Well, well, well. J K Rowling has balls after all, publishing under a
pseudonym and gathering some good reviews and typical mid-list debut
author sales rankings along the way, until she was accidentally outed.
Maybe next time she'll self-publish and keep her identity a secret until
she's ready to reveal it.
I was never much attracted to ‘The
Casual Vacancy’ but murder mysteries are right up my alley. This one,
set in London, features a superstar model who apparently jumps off a
balcony to her death, but her brother is convinced she was murdered.
Enter Cormoran Strike, an ex-soldier with a surprisingly classy and rich
ex-girlfriend, and a not very successful private eye business. Robin
Ellacott is his new temp, starry-eyed about her recent engagement.
A
straightforward genre book of this type, presumably the first of a
series, succeeds or fails largely on the strength of the main character,
and to be honest I can’t work out whether Cormoran Strike works or not.
On the one hand, he has all the typical hallmarks of his type -
ex-military police, invalided out of the army, now down on his luck,
girlfriend’s thrown him out, hounded for debts and sleeping in the
office. So far, so standard. Yet beneath the bluff exterior, he’s a
painstaking and intelligent detective, methodically tracking down
potential witnesses, interviewing them with tedious thoroughness and
carefully writing up his notes every night. Despite sleeping in the
office and living on pot noodles and Chinese takeaways, he manages to
shower every day and do his laundry, even the ironing. It’s as if the
author couldn’t quite bring herself to make him a complete slob.
The
big question for me, is why exactly was he down on his luck and in debt
in the first place? He’s had a good (ie well-paid) job in the army, and
presumably now has a reasonable pension from being blown up on active
duty. He’s clearly very good at what he does, he has friends, plus an
endless supply of useful contacts for information or computer hacking
skills, he doesn’t routinely drink to excess or gamble or indulge in
other expensive habits. He’s had a very posh (ie rich) girlfriend with
whom he lived for a number of years, so he’s not even had to put a roof
over his head. So why is he in debt? Maybe this will be revealed later,
but for now it makes little sense.

DATASET EXCERPT:

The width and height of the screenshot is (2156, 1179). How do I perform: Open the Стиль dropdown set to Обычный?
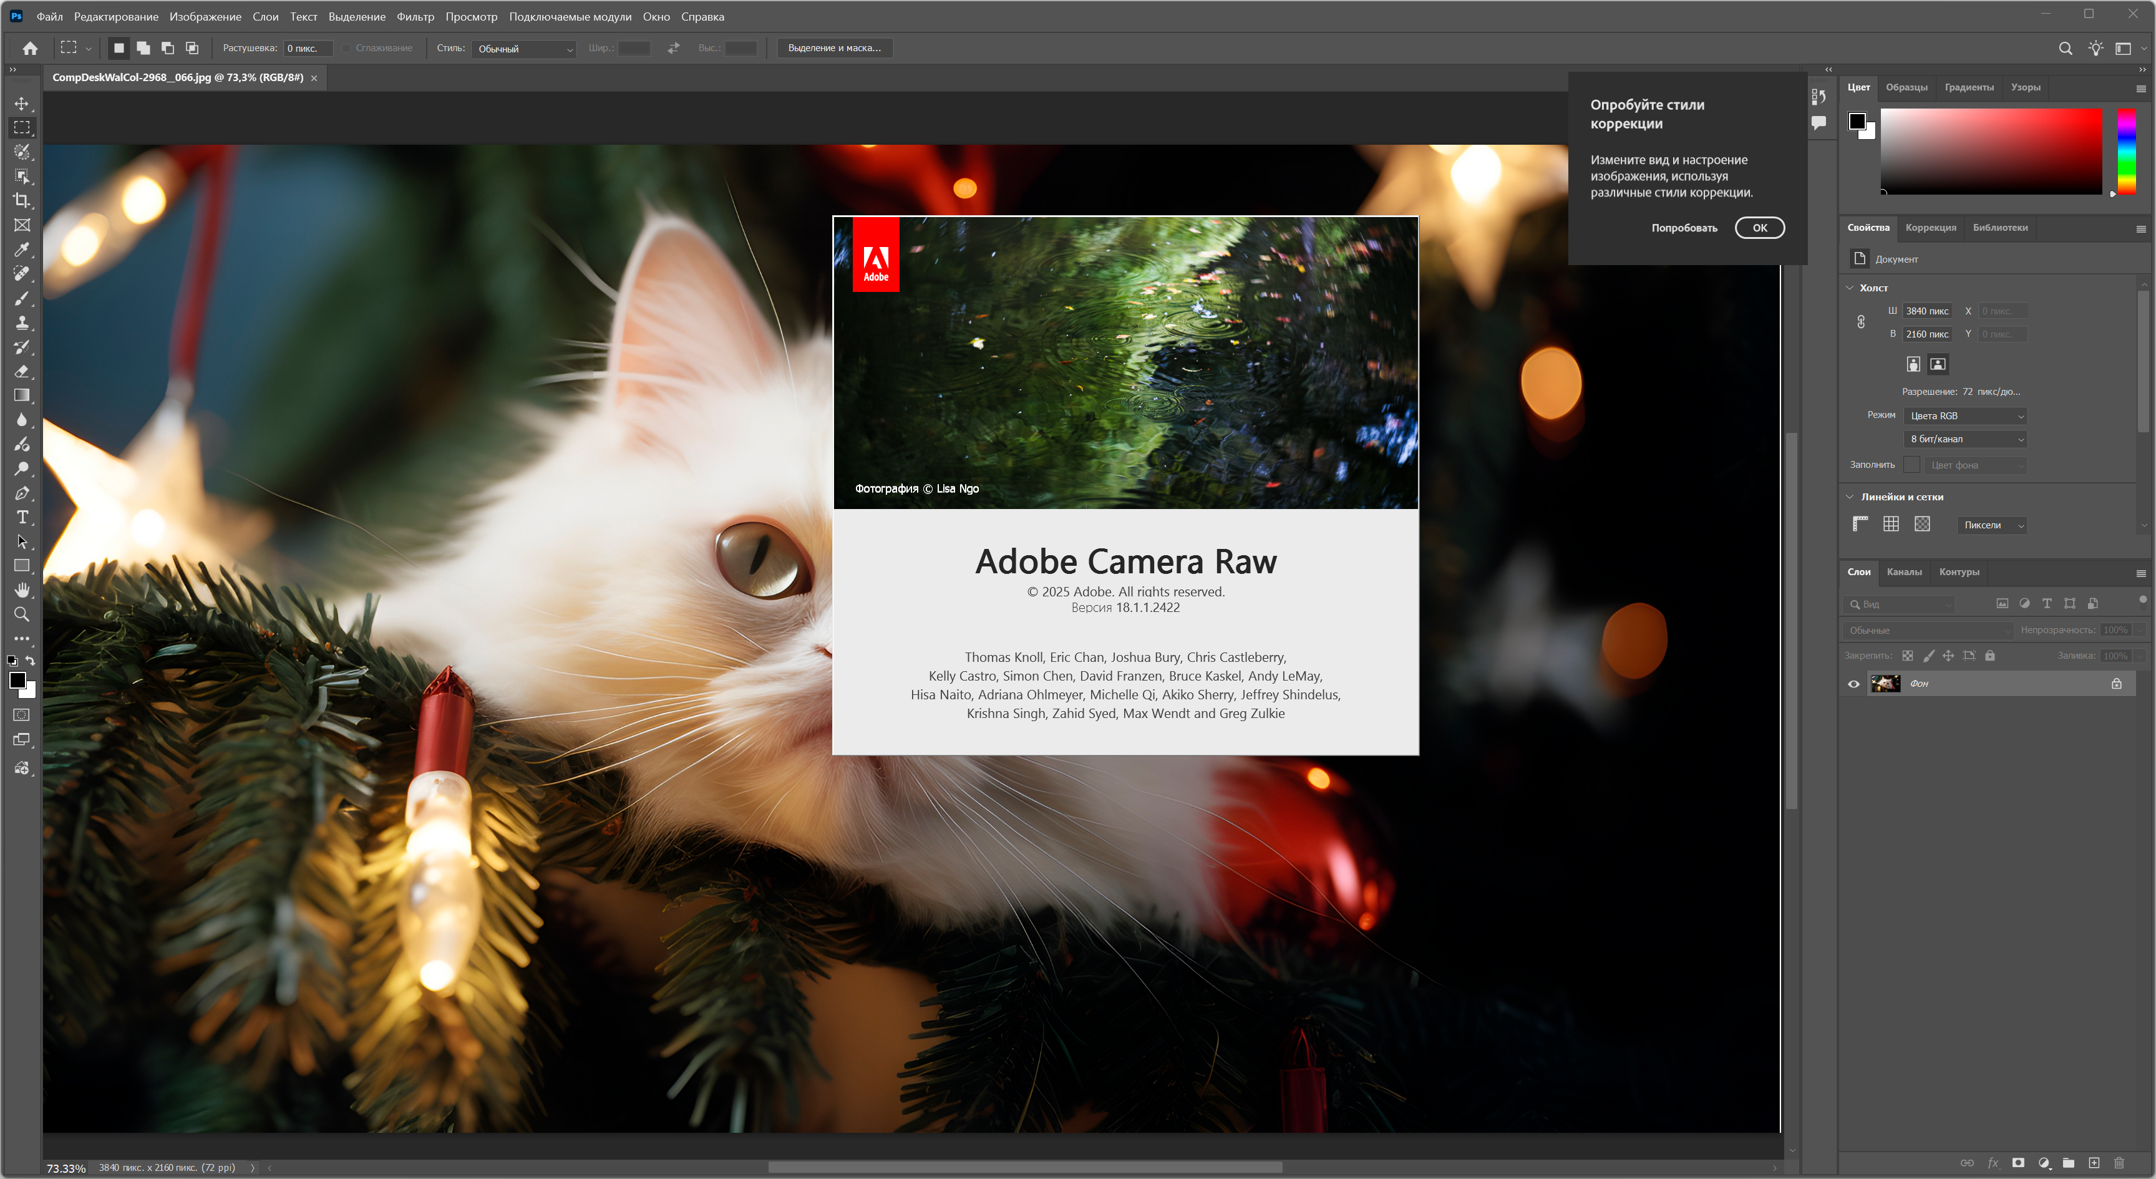[524, 49]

EXERCISES TO COMPLETE:
[A] In the review of the murder mystery, what position does Robin Ellacott hold?
[B] List every typical hallmark of his type that the murder-mystery review attributes to Cormoran Strike.
[C] Carry on the murder-mystery review from its last sentence.

ANSWER LIST:
[A] She is Cormoran Strike's new temp.

[B]
- ex-military police
- invalided out of the army
- now down on his luck
- his girlfriend has thrown him out
- hounded for debts
- sleeping in the office

[C]
His sidekick, Robin, is less
of a mystery. She’s moved to London to be closer to her fiance, so while
she’s clearly overqualified and far too inventive to be a low-rent
temp, she was supposed to be only passing through on the way to better
things. She is conveniently good at computer searches and play-acting,
though. There’s probably much more backstory to be revealed about her,
but for now the little we know is enough. And, like Strike, she’s a
likeable character. The other characters are a mixed collection of the
rich and famous, or the tail-end of society, all of them nicely
delineated and very believable.
The plot follows the usual
pattern: as Strike interviews one person after another, little clues are
revealed about the victim, her lifestyle, her friends and
relationships, and ultimately the truth about the night she died. This
is handled in a fairly predictable, not to say pedestrian, way. The
interviews are long in themselves, and when interspersed with chatter
about what people are eating and drinking (‘Another one?’; ‘Yeah, I’ll
have a lager, thanks.’; Strike went to the bar and ordered... zzz) they
seem interminable and banal. But the murder mystery itself I found
intriguing. It sucked me in exactly the way it was supposed to: so who
did she phone up? and why did the woman downstairs hear talking? and who
were those guys running away? I liked it.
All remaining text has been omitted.